North Brunswick, NJ – Jewish Owned Business Destroyed In NJ Warehouse Fire; Smoke Seen For Miles

North Brunswick, NJ – A large warehouse fire in central New Jersey that was fueled by plastics, autos and household goods sent plumes of black smoke into the air Wednesday that were visible from space.

The fire broke out early in the morning in the rear of the complex that is used by eight businesses off Livingston Road in North Brunswick, Fire Chief Donald Salzmann said.

Operations for eight businesses are housed in the structure, including Achim Imports, a Jewish owned home furnishing company.

Achim Importing Co., was established in 1962 by its current president Marton B. Grossman, according to the company’s website.

The flames quickly overtook a sprinkler system and spread from one end of the building to the other.

Firefighters decided to let it burn out and could be on the scene dealing with hot spots through the evening, the chief said. By the middle of the day, most of the blaze was under control except for the section where a plastic plant was located, Salzmann said.

The cause of the blaze was not known and the investigation would not begin until the flames were out.

The flames lit up the night sky, and the billowing thick smoke was visible on a weather satellite photo.

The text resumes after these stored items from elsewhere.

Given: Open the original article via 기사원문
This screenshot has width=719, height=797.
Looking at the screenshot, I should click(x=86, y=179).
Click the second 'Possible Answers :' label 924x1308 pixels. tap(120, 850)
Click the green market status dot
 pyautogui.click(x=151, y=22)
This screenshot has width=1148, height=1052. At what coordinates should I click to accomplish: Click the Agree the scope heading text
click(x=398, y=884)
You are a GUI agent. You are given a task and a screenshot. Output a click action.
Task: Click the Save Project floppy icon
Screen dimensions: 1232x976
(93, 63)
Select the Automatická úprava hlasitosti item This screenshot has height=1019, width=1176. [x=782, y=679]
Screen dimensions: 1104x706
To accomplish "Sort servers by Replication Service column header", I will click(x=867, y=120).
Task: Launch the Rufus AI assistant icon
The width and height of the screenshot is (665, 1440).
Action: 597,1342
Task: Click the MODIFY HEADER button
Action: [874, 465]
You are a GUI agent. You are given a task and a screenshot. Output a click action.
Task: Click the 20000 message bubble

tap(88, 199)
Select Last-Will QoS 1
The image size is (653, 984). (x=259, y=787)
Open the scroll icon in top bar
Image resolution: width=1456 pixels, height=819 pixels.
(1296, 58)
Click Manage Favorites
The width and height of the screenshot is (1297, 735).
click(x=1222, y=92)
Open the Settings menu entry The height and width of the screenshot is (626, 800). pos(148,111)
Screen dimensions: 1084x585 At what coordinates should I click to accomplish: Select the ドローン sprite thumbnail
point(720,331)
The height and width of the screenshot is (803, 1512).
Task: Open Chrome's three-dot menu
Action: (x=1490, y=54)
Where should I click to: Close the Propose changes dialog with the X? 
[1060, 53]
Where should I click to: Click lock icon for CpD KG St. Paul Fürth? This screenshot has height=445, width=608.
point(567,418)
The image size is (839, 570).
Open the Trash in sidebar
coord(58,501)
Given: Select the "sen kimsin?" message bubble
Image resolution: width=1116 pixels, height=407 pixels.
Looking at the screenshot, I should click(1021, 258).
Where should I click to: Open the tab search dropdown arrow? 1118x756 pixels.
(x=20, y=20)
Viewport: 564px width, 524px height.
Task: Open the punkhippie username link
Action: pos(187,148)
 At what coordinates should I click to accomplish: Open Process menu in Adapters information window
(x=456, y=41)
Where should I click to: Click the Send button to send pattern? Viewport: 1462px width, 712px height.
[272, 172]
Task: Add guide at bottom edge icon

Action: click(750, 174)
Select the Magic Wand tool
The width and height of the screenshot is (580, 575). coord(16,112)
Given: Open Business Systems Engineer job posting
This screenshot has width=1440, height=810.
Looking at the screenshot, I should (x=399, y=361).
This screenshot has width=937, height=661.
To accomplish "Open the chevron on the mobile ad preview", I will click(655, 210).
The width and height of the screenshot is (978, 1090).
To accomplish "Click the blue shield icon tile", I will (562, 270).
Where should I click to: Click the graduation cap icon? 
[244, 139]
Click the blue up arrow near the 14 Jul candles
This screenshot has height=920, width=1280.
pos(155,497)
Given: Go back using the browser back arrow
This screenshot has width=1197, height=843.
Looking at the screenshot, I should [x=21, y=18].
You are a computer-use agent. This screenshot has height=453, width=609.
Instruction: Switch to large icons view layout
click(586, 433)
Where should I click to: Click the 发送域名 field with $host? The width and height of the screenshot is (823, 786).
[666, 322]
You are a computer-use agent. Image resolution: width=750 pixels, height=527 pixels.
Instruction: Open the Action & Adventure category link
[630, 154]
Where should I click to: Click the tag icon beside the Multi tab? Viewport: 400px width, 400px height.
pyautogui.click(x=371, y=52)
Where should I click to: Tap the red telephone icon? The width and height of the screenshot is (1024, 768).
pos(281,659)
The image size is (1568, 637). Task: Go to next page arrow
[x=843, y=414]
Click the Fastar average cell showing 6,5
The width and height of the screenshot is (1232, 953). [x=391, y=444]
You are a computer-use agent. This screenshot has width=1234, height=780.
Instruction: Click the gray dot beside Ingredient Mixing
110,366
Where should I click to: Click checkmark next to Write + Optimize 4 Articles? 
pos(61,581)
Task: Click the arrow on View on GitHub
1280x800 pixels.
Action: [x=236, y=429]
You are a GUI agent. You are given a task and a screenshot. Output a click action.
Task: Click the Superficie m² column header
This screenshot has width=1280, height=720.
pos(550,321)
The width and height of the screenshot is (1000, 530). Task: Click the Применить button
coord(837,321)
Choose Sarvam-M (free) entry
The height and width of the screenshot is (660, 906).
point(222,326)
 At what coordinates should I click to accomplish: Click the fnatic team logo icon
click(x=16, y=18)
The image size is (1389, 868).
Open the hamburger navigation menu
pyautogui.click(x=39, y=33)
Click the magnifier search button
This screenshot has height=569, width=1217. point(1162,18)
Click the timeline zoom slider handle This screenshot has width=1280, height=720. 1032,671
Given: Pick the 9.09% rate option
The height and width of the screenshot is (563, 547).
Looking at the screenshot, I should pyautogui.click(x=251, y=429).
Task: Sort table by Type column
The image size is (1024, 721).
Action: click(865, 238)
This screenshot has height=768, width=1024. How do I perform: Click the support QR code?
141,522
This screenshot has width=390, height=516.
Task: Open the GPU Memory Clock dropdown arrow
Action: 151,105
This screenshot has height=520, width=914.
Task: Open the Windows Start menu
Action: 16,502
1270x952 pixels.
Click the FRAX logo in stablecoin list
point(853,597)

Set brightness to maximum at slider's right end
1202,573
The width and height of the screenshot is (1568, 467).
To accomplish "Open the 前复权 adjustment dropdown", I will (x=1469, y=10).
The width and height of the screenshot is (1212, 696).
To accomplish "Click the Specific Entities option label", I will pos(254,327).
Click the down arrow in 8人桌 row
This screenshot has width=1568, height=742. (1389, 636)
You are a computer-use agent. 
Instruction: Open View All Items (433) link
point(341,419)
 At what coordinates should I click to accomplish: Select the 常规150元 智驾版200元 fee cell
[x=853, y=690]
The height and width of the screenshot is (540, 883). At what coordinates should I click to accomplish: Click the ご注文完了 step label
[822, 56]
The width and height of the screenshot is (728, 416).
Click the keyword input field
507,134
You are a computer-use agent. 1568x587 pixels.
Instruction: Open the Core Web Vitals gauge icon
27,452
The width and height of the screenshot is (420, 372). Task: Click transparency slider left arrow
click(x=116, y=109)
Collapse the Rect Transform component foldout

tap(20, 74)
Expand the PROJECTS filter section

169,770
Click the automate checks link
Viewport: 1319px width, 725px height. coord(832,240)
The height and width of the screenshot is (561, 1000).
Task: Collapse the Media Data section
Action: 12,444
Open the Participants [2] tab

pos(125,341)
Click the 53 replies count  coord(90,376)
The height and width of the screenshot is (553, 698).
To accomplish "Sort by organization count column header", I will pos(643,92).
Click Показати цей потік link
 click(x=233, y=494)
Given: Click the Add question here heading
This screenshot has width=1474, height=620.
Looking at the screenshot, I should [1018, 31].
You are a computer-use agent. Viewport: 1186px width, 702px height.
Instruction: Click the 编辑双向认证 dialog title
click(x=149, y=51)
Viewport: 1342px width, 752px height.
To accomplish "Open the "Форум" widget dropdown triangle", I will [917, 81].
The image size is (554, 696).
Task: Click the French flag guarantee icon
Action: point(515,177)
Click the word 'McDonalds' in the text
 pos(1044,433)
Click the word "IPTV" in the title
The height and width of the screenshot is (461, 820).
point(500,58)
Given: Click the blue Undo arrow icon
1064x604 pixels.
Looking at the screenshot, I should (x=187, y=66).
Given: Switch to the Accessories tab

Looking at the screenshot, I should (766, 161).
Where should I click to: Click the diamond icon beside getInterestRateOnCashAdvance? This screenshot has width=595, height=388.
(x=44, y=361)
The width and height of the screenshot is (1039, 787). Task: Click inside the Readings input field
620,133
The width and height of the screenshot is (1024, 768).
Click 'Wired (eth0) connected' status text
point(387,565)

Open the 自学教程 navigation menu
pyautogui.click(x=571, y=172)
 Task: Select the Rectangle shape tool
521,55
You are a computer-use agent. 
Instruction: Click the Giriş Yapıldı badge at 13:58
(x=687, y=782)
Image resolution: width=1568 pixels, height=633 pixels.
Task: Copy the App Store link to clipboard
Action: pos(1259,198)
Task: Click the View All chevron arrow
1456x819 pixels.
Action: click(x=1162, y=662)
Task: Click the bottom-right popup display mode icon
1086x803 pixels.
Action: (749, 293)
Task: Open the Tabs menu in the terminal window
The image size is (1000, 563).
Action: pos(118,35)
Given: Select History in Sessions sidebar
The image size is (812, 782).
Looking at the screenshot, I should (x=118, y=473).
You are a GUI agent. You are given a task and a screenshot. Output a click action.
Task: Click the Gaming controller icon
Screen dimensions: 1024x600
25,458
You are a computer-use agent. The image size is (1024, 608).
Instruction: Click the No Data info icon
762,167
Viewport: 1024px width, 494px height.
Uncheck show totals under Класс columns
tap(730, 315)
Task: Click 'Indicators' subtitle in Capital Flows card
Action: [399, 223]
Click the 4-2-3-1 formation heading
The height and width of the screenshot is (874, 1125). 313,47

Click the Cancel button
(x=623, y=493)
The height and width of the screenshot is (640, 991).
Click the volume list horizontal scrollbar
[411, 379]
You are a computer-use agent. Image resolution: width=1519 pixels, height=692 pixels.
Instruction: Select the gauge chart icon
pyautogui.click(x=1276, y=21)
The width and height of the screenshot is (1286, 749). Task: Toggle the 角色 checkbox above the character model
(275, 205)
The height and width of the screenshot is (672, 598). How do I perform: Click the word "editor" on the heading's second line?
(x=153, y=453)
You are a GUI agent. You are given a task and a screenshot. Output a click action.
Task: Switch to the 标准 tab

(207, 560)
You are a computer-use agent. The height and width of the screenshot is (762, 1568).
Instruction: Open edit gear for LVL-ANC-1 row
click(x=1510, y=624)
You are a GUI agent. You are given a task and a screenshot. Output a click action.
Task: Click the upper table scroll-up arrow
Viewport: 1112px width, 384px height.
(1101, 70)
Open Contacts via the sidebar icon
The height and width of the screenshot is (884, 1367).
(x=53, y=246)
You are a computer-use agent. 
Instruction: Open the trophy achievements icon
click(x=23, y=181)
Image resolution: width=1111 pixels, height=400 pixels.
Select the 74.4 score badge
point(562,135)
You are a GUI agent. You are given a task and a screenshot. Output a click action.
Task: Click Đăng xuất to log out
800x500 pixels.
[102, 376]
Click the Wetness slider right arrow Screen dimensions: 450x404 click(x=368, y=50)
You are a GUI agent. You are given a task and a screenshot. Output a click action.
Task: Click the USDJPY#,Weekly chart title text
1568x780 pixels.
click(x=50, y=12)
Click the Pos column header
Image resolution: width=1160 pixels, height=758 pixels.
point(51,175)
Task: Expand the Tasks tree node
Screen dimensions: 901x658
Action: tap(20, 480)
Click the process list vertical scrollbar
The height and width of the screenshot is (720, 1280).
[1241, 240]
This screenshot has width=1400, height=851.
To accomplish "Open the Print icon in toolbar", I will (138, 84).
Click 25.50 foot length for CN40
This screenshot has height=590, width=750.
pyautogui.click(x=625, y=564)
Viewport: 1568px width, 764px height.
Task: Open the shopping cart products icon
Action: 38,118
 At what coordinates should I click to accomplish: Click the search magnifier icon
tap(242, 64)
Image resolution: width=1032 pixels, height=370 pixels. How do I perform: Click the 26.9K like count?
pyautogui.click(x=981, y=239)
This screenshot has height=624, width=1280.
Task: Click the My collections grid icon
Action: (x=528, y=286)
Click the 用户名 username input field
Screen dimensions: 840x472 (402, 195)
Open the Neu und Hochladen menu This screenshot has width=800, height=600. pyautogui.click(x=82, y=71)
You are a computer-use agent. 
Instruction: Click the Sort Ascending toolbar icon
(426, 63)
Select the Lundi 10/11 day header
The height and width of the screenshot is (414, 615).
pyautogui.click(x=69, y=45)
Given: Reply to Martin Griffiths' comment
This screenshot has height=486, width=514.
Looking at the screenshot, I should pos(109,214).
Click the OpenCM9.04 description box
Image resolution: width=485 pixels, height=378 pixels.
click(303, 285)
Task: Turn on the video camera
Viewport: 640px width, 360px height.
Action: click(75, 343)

Residents of a nearby apartment building were evacuated after heat from the blaze set the siding on fire.

Others were moved as a precaution over fears of potential toxins being released from the burning plastic.

Officials were monitoring air quality and would continue to check the smoke for any health threats, Dwayne Harrington of the Environmental Protection Administration said.

Officials had not detected any dangerous levels of toxins, Mayor Francis Womac III said.

The mayor recommended nearby residents stay inside and turn off their air conditioners as a precaution. Officials were helping residents with respiratory health problems move, if they were unable to do so.

About 75 nearby residents remained in a shelter as a precaution.

Low water pressure was an issue and tanker trucks, along with firefighters from within a 20-mile radius, were brought to the scene.

A firefighter was treated at the scene for a hand injury.